Effects in offspring:

Reduced Live Birth Index and survival indices were observed in the 0.5% group. Postnatal offspring body weights of both sexes of the 0.25% and 0.5% groups were reduced compared with the controls.

No treatment-related clinical signs were noted for the offspring. A postnatal developmental delay was obvious in the 0.5% dose group offspring in form of delayed onset of eye opening in male offspring, pinna detachment in both sexes, retardation of preputial separation and vaginal patency. These delays were considered to be treatment-related and secondary to reduced offspring body weight.

No effects were observed with respect to fertility, thus the NOAEL for reproductive toxicity was 0.5% (highest tested dose, 289-477 mg/kg bw/day in males, 336-970 mg/kg bw/d in females for P generation).

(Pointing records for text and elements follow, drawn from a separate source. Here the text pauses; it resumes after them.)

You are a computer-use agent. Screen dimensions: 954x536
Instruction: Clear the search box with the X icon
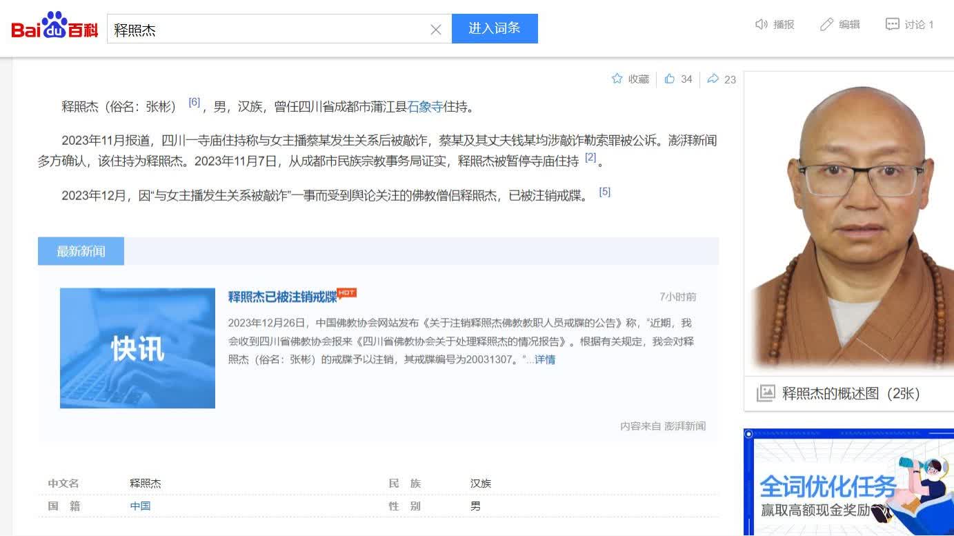coord(436,30)
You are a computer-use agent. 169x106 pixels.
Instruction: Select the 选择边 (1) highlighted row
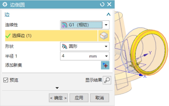pos(51,36)
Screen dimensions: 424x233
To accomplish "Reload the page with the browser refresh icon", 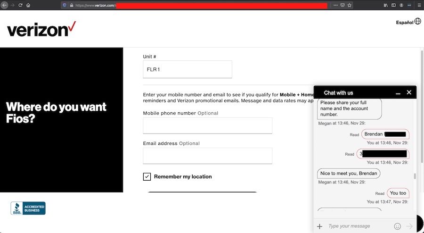I will tap(20, 5).
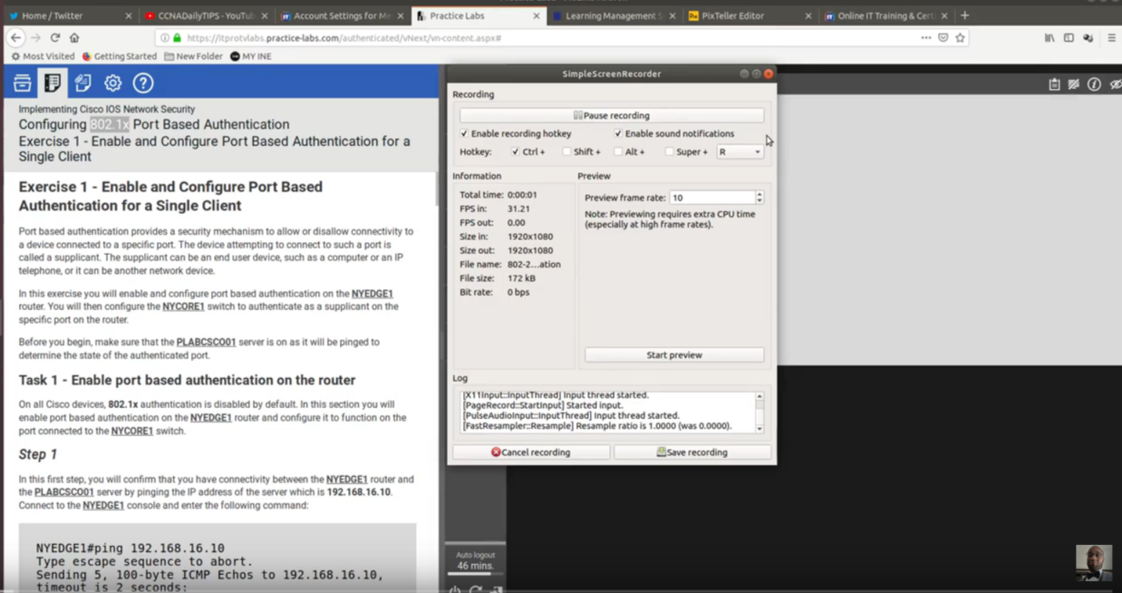Viewport: 1122px width, 593px height.
Task: Open the lab notes icon in the sidebar
Action: [x=82, y=83]
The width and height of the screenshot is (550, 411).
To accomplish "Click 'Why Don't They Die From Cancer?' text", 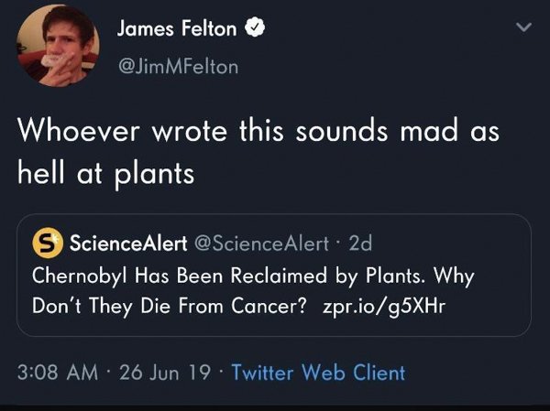I will (x=253, y=291).
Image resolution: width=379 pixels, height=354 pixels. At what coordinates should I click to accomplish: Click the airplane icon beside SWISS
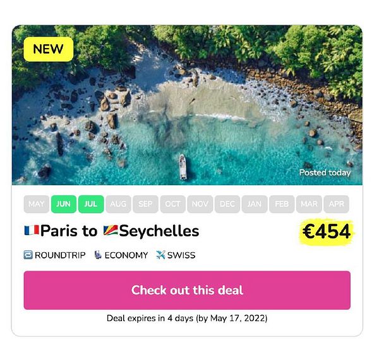pyautogui.click(x=159, y=255)
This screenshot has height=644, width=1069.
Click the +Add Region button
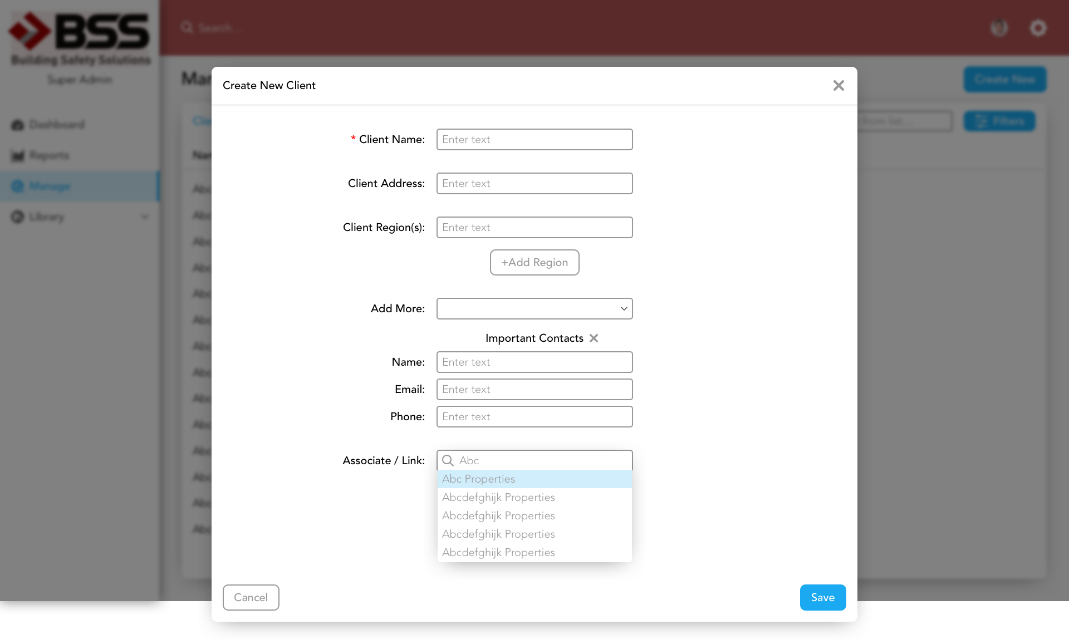(535, 262)
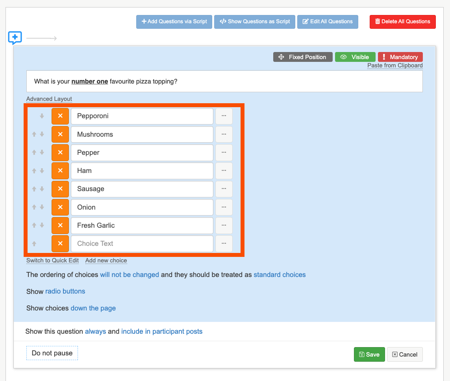Image resolution: width=450 pixels, height=381 pixels.
Task: Save the question
Action: (x=369, y=355)
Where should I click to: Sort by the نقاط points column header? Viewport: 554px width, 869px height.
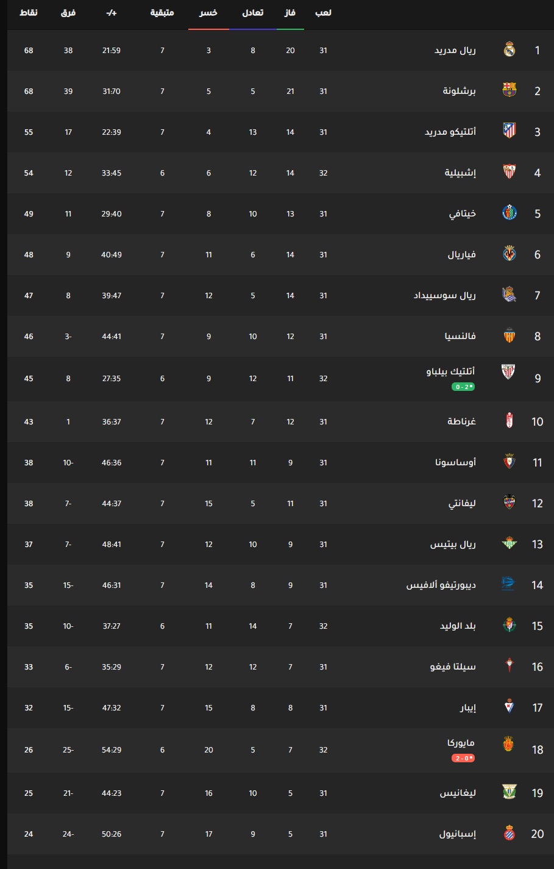(x=29, y=13)
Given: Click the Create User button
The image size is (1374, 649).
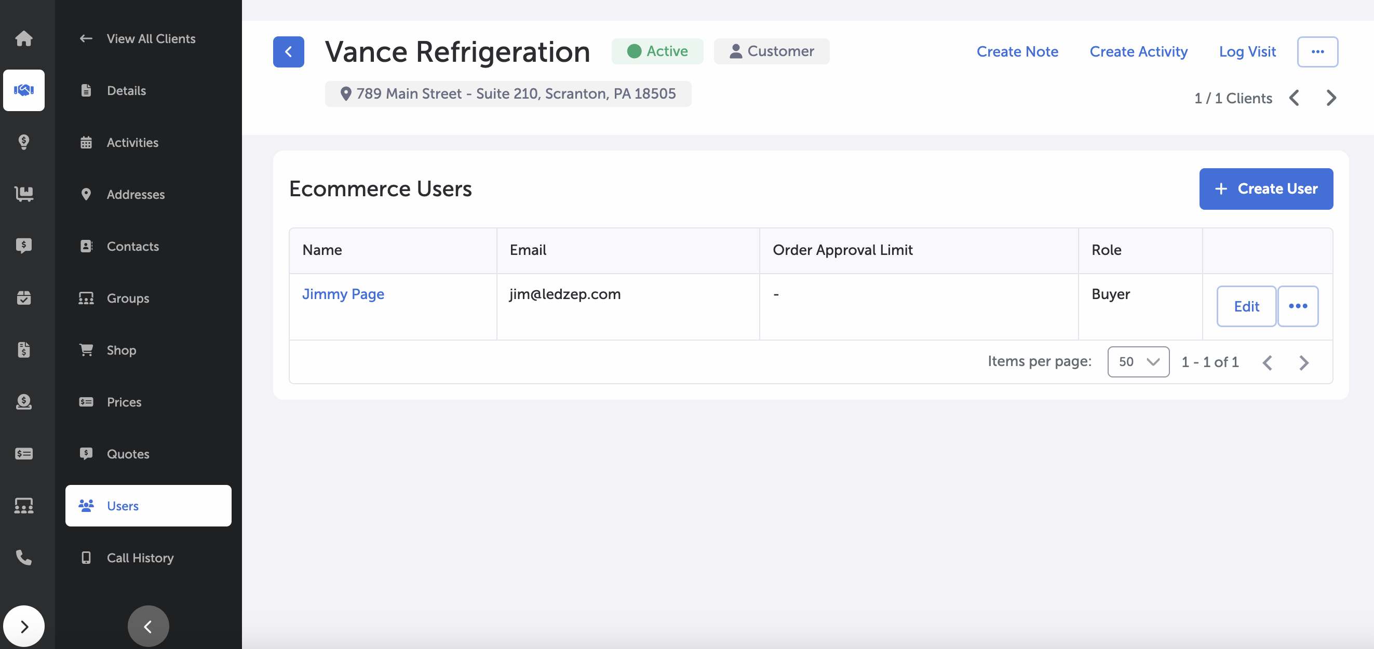Looking at the screenshot, I should click(x=1266, y=189).
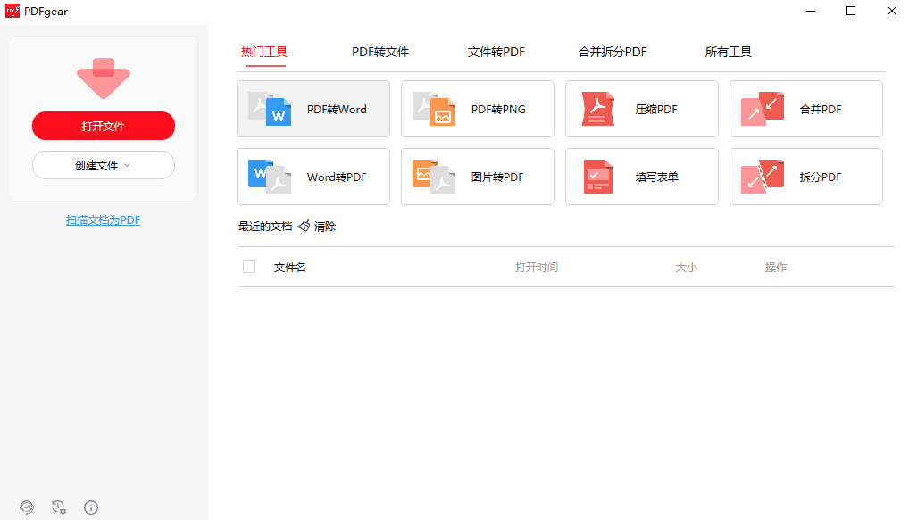Open the 所有工具 tab
909x520 pixels.
click(x=729, y=52)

The LOAEL for systemic parental (female) and offspring toxicity was 0.25% (165 -500 mg/kg/bw/day for P generation), the NOAEL was 0.12% (79 -228 mg/kg bw/day for P generation)(Exxon, 1998).

This study, performed similar to OECD guideline 415, was judged to be reliable (RL2) and selected as key study.